START ENTRIES PROVIDED

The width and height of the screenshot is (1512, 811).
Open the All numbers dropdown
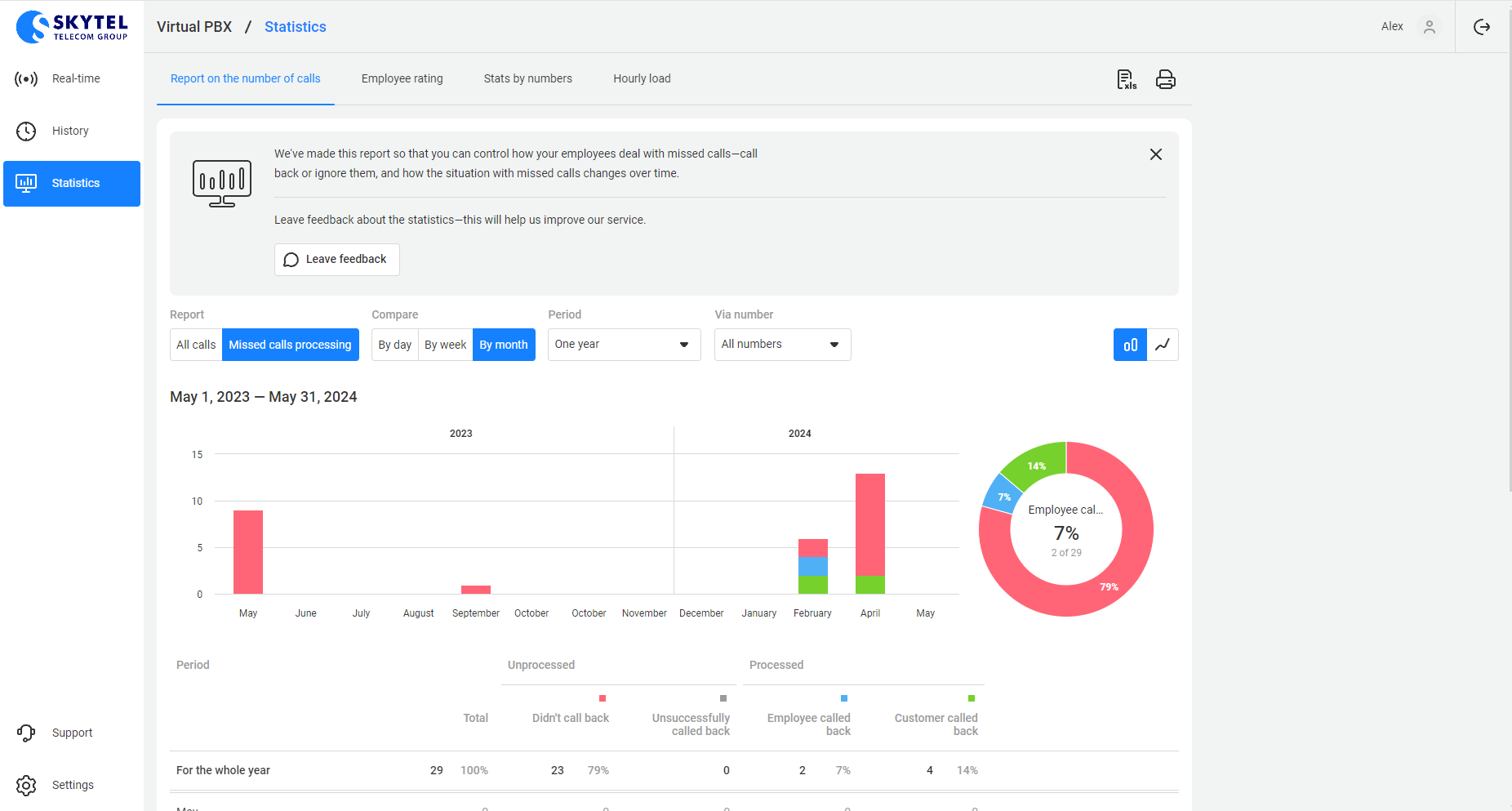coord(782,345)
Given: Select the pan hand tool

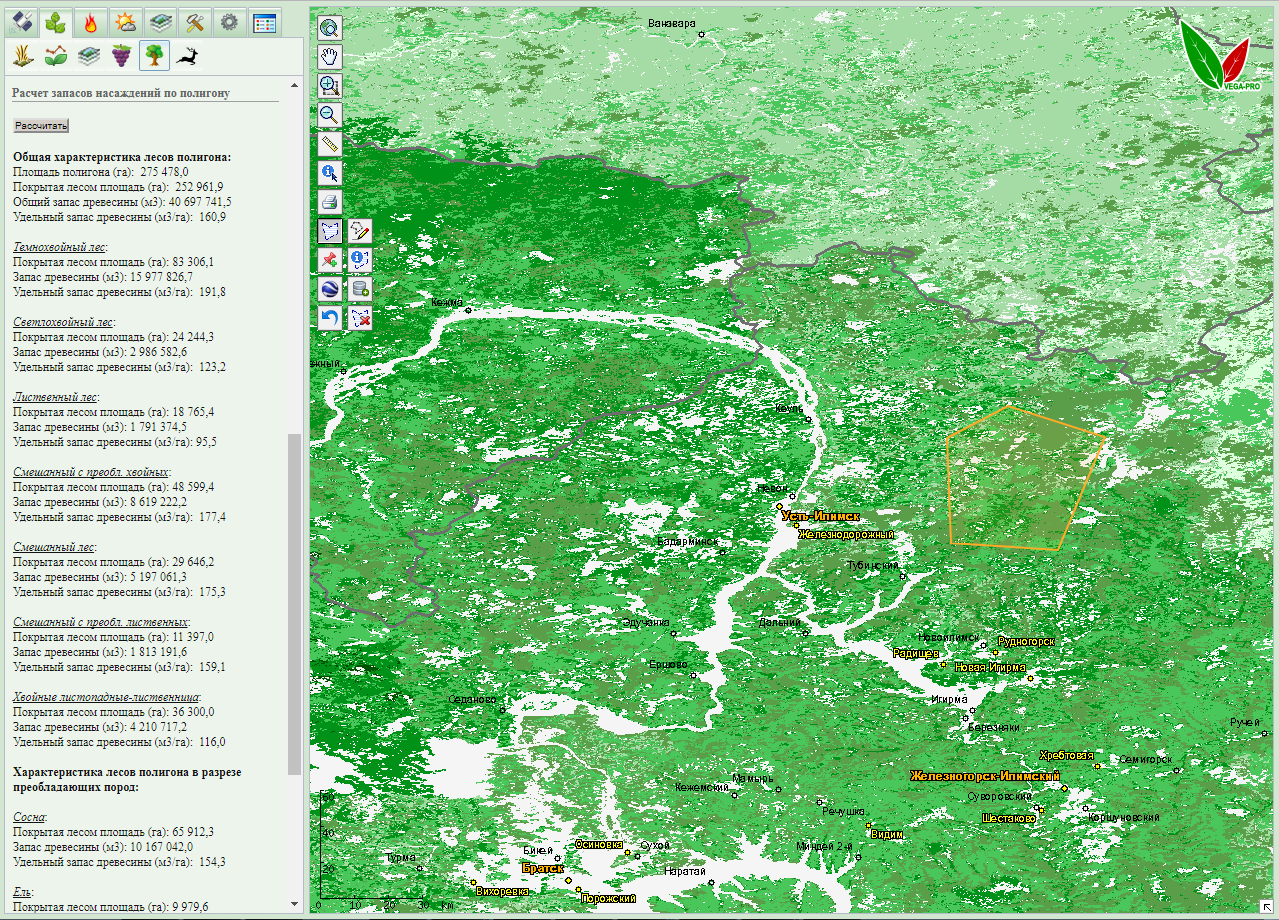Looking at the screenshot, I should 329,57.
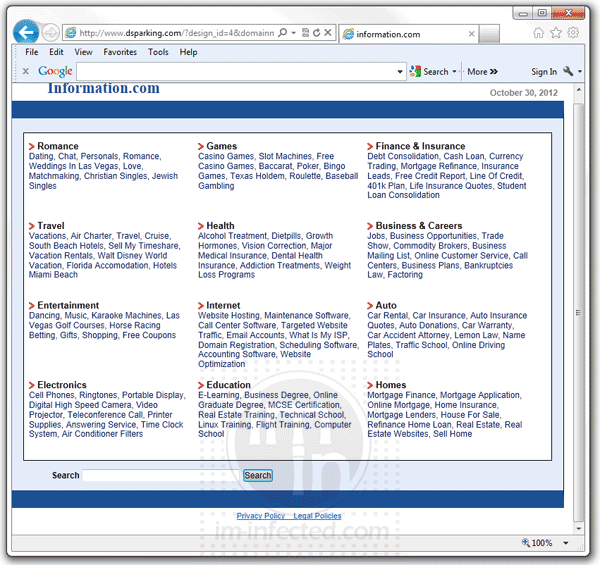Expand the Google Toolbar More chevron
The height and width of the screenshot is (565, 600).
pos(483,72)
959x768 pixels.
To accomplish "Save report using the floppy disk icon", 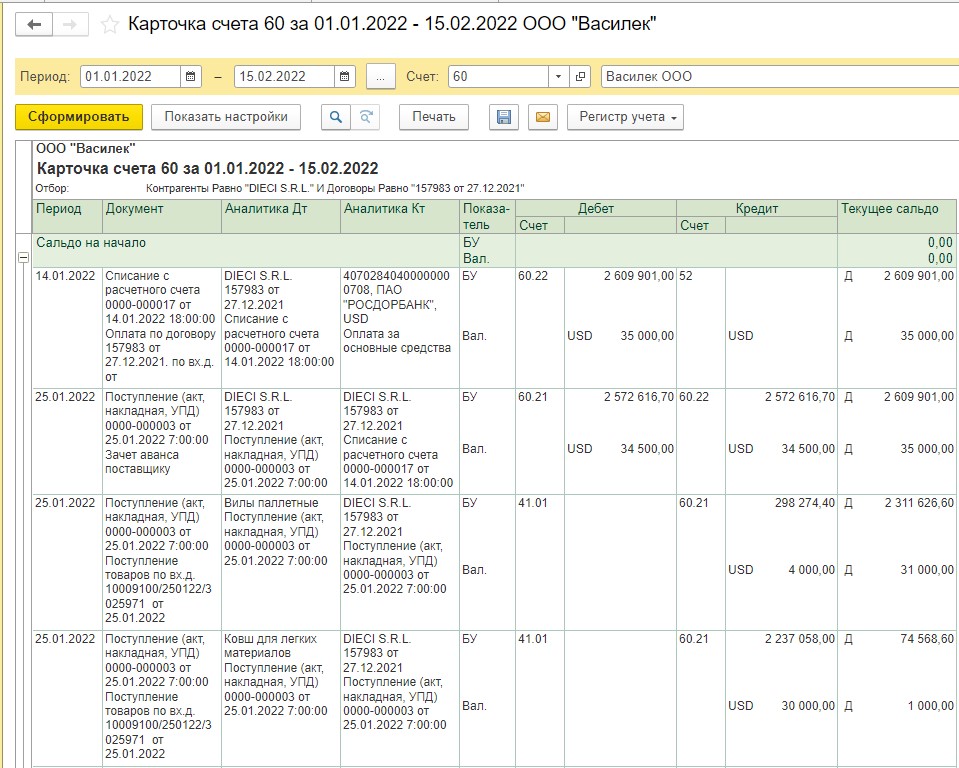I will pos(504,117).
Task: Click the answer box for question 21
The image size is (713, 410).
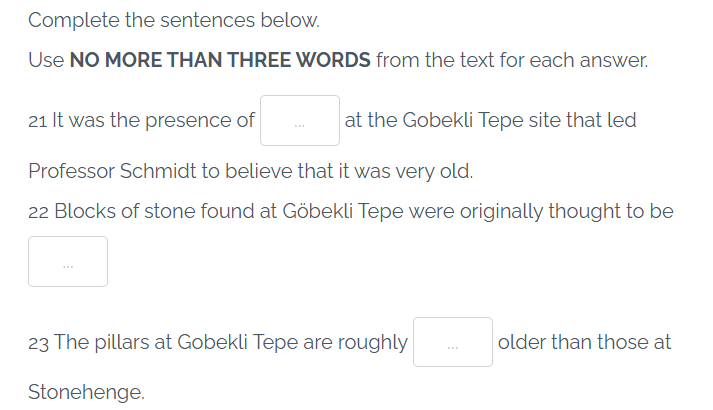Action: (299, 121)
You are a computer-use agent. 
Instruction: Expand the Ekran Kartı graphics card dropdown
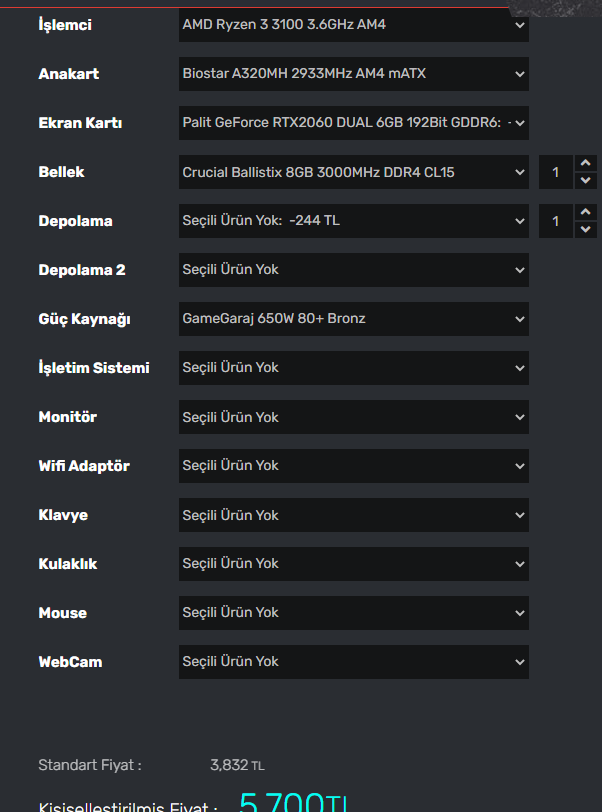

END ENTRIES PROVIDED

__TASK__:
Output, exactly and without pictures, the span of lines that starts at the line containing "You are a computer-use agent." and ends at the last line above.

__WRITTEN ANSWER__:
You are a computer-use agent. 
Instruction: Expand the Ekran Kartı graphics card dropdown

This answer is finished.